--- PROVIDED DATA ---

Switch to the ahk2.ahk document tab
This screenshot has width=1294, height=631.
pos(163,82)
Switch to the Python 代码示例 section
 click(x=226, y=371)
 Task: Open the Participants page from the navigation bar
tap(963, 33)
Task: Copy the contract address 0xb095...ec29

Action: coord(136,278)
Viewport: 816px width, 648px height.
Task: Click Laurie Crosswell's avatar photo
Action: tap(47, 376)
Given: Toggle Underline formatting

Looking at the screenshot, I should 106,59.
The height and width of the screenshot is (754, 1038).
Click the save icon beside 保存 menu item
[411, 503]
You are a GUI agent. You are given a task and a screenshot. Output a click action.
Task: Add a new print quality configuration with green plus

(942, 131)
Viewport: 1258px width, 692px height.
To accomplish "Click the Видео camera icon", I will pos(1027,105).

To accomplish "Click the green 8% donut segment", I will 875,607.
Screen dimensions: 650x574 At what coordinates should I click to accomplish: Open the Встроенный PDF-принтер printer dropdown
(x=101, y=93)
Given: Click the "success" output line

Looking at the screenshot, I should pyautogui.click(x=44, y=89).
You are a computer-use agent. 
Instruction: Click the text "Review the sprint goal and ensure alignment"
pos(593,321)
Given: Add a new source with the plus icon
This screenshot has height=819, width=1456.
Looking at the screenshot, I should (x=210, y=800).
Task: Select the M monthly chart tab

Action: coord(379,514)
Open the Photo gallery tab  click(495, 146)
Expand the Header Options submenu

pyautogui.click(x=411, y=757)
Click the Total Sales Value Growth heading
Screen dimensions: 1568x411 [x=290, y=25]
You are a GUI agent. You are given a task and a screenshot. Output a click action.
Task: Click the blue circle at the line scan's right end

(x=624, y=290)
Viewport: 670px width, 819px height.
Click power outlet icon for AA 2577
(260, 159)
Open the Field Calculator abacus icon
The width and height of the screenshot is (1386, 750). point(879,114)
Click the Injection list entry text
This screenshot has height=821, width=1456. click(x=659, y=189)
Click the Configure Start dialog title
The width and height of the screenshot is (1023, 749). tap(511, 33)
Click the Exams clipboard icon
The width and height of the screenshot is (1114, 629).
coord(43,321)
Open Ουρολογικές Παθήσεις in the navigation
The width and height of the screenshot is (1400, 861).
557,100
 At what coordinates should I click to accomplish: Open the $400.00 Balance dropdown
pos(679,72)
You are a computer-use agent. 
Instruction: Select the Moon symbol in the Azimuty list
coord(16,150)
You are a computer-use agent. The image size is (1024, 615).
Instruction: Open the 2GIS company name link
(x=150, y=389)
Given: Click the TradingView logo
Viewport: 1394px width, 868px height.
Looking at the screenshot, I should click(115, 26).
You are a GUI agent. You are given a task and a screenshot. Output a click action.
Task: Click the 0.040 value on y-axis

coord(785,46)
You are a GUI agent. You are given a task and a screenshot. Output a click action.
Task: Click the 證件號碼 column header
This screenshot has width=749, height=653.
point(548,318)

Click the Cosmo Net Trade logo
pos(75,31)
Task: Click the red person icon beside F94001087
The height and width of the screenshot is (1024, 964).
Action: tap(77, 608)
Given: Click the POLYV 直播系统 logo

---

# [SHORT PROBLEM]
Arrange every line of the records above as a two-column Markdown table with the columns Row and Line. Omit blank lines.

# [RESULT]
| Row | Line |
|---|---|
| 1 | Switch to the ahk2.ahk document tab |
| 2 | This screenshot has width=1294, height=631. |
| 3 | pos(163,82) |
| 4 | Switch to the Python 代码示例 section |
| 5 |  click(x=226, y=371) |
| 6 |  Task: Open the Participants page from the navigation bar |
| 7 | tap(963, 33) |
| 8 | Task: Copy the contract address 0xb095...ec29 |
| 9 | Action: coord(136,278) |
| 10 | Viewport: 816px width, 648px height. |
| 11 | Task: Click Laurie Crosswell's avatar photo |
| 12 | Action: tap(47, 376) |
| 13 | Given: Toggle Underline formatting |
| 14 | Looking at the screenshot, I should 106,59. |
| 15 | The height and width of the screenshot is (754, 1038). |
| 16 | Click the save icon beside 保存 menu item |
| 17 | [411, 503] |
| 18 | You are a GUI agent. You are given a task and a screenshot. Output a click action. |
| 19 | Task: Add a new print quality configuration with green plus |
| 20 | (942, 131) |
| 21 | Viewport: 1258px width, 692px height. |
| 22 | To accomplish "Click the Видео camera icon", I will pos(1027,105). |
| 23 | To accomplish "Click the green 8% donut segment", I will 875,607. |
| 24 | Screen dimensions: 650x574 At what coordinates should I click to accomplish: Open the Встроенный PDF-принтер printer dropdown |
| 25 | (x=101, y=93) |
| 26 | Given: Click the "success" output line |
| 27 | Looking at the screenshot, I should pyautogui.click(x=44, y=89). |
| 28 | You are a computer-use agent.  |
| 29 | Instruction: Click the text "Review the sprint goal and ensure alignment" |
| 30 | pos(593,321) |
| 31 | Given: Add a new source with the plus icon |
| 32 | This screenshot has height=819, width=1456. |
| 33 | Looking at the screenshot, I should (x=210, y=800). |
| 34 | Task: Select the M monthly chart tab |
| 35 | Action: coord(379,514) |
| 36 | Open the Photo gallery tab  click(495, 146) |
| 37 | Expand the Header Options submenu |
| 38 | pyautogui.click(x=411, y=757) |
| 39 | Click the Total Sales Value Growth heading |
| 40 | Screen dimensions: 1568x411 [x=290, y=25] |
| 41 | You are a GUI agent. You are given a task and a screenshot. Output a click action. |
| 42 | Task: Click the blue circle at the line scan's right end |
| 43 | (x=624, y=290) |
| 44 | Viewport: 670px width, 819px height. |
| 45 | Click power outlet icon for AA 2577 |
| 46 | (260, 159) |
| 47 | Open the Field Calculator abacus icon |
| 48 | The width and height of the screenshot is (1386, 750). point(879,114) |
| 49 | Click the Injection list entry text |
| 50 | This screenshot has height=821, width=1456. click(x=659, y=189) |
| 51 | Click the Configure Start dialog title |
| 52 | The width and height of the screenshot is (1023, 749). tap(511, 33) |
| 53 | Click the Exams clipboard icon |
| 54 | The width and height of the screenshot is (1114, 629). |
| 55 | coord(43,321) |
| 56 | Open Ουρολογικές Παθήσεις in the navigation |
| 57 | The width and height of the screenshot is (1400, 861). |
| 58 | 557,100 |
| 59 |  At what coordinates should I click to accomplish: Open the $400.00 Balance dropdown |
| 60 | pos(679,72) |
| 61 | You are a computer-use agent.  |
| 62 | Instruction: Select the Moon symbol in the Azimuty list |
| 63 | coord(16,150) |
| 64 | You are a computer-use agent. The image size is (1024, 615). |
| 65 | Instruction: Open the 2GIS company name link |
| 66 | (x=150, y=389) |
| 67 | Given: Click the TradingView logo |
| 68 | Viewport: 1394px width, 868px height. |
| 69 | Looking at the screenshot, I should click(115, 26). |
| 70 | You are a GUI agent. You are given a task and a screenshot. Output a click action. |
| 71 | Task: Click the 0.040 value on y-axis |
| 72 | coord(785,46) |
| 73 | You are a GUI agent. You are given a task and a screenshot. Output a click action. |
| 74 | Task: Click the 證件號碼 column header |
| 75 | This screenshot has width=749, height=653. |
| 76 | point(548,318) |
| 77 | Click the Cosmo Net Trade logo |
| 78 | pos(75,31) |
| 79 | Task: Click the red person icon beside F94001087 |
| 80 | The height and width of the screenshot is (1024, 964). |
| 81 | Action: tap(77, 608) |
| 82 | Given: Click the POLYV 直播系统 logo |